::: EXCERPTED RECORDS :::

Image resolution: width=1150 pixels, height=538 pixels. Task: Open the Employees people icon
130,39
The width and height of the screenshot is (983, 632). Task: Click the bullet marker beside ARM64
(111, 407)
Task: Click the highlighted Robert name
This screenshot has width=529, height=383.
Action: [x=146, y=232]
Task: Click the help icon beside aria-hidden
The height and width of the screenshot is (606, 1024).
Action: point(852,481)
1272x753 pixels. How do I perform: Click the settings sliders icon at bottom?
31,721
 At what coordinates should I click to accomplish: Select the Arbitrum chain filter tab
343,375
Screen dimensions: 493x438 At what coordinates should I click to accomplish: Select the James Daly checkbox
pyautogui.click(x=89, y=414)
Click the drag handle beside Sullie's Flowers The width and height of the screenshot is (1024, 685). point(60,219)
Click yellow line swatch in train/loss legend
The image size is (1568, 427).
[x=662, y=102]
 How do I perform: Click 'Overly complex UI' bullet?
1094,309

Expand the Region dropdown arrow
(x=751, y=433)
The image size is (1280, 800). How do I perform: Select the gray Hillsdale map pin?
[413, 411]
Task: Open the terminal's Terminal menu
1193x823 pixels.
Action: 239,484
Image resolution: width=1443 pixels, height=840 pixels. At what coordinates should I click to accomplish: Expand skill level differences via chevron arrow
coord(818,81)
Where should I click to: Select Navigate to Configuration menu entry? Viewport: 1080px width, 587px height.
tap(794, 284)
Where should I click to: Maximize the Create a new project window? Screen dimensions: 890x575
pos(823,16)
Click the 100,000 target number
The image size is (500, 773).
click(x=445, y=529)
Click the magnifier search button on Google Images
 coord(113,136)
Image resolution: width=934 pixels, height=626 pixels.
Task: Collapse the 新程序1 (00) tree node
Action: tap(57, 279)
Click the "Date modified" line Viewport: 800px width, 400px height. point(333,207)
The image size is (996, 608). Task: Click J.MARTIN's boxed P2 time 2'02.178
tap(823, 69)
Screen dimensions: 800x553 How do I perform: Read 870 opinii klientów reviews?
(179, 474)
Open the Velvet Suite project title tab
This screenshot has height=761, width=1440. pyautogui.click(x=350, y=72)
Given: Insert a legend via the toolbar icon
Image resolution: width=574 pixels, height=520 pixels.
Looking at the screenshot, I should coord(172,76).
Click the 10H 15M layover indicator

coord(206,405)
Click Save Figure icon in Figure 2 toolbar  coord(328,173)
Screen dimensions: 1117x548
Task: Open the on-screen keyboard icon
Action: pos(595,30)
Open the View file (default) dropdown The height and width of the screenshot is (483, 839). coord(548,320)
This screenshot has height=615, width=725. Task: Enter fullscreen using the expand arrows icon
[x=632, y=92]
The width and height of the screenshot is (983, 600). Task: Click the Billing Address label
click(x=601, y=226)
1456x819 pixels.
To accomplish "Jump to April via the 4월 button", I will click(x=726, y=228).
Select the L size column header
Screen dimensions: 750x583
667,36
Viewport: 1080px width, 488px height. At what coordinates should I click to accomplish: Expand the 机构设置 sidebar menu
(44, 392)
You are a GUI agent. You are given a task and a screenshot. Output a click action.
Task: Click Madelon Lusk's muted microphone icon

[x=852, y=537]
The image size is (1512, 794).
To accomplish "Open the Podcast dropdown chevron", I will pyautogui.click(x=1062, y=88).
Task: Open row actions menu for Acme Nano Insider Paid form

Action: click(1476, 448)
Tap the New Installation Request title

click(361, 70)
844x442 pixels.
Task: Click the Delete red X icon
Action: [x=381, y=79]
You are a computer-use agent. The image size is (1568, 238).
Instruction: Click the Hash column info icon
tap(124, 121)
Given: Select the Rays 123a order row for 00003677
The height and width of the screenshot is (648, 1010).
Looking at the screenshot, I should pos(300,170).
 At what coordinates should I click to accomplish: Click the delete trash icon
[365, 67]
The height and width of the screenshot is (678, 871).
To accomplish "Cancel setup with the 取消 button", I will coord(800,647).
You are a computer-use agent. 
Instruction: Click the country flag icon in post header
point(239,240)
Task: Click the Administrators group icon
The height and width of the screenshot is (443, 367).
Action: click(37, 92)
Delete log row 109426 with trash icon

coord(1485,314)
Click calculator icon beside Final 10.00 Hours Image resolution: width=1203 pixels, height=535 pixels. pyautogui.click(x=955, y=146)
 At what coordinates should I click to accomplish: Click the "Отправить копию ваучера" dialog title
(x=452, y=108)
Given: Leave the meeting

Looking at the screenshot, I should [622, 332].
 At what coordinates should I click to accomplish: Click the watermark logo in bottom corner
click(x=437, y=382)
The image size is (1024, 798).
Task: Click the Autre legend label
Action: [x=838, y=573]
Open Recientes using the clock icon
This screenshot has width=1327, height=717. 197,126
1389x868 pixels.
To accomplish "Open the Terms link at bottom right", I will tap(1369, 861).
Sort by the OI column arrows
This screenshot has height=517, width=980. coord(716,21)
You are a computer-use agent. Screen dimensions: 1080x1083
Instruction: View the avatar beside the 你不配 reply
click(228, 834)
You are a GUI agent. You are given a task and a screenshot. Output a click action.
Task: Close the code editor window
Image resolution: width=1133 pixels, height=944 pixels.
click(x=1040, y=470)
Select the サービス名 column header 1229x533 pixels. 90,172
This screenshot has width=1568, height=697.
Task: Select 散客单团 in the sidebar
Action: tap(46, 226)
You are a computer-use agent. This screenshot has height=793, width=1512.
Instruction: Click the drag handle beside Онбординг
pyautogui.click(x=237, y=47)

:::

→ WHAT YOU WILL DO:
Set down, exactly as they appear above, all lines from the one that has "Instruction: Click the country" down to the one that has "Task: Close the code editor window", including those two and no others.

→ RESULT BELOW:
Instruction: Click the country flag icon in post header
point(239,240)
Task: Click the Administrators group icon
The height and width of the screenshot is (443, 367).
Action: click(37, 92)
Delete log row 109426 with trash icon

coord(1485,314)
Click calculator icon beside Final 10.00 Hours Image resolution: width=1203 pixels, height=535 pixels. pyautogui.click(x=955, y=146)
 At what coordinates should I click to accomplish: Click the "Отправить копию ваучера" dialog title
(x=452, y=108)
Given: Leave the meeting

Looking at the screenshot, I should [622, 332].
 At what coordinates should I click to accomplish: Click the watermark logo in bottom corner
click(x=437, y=382)
The image size is (1024, 798).
Task: Click the Autre legend label
Action: [x=838, y=573]
Open Recientes using the clock icon
This screenshot has width=1327, height=717. 197,126
1389x868 pixels.
To accomplish "Open the Terms link at bottom right", I will tap(1369, 861).
Sort by the OI column arrows
This screenshot has height=517, width=980. coord(716,21)
You are a computer-use agent. Screen dimensions: 1080x1083
Instruction: View the avatar beside the 你不配 reply
click(228, 834)
You are a GUI agent. You are given a task and a screenshot. Output a click action.
Task: Close the code editor window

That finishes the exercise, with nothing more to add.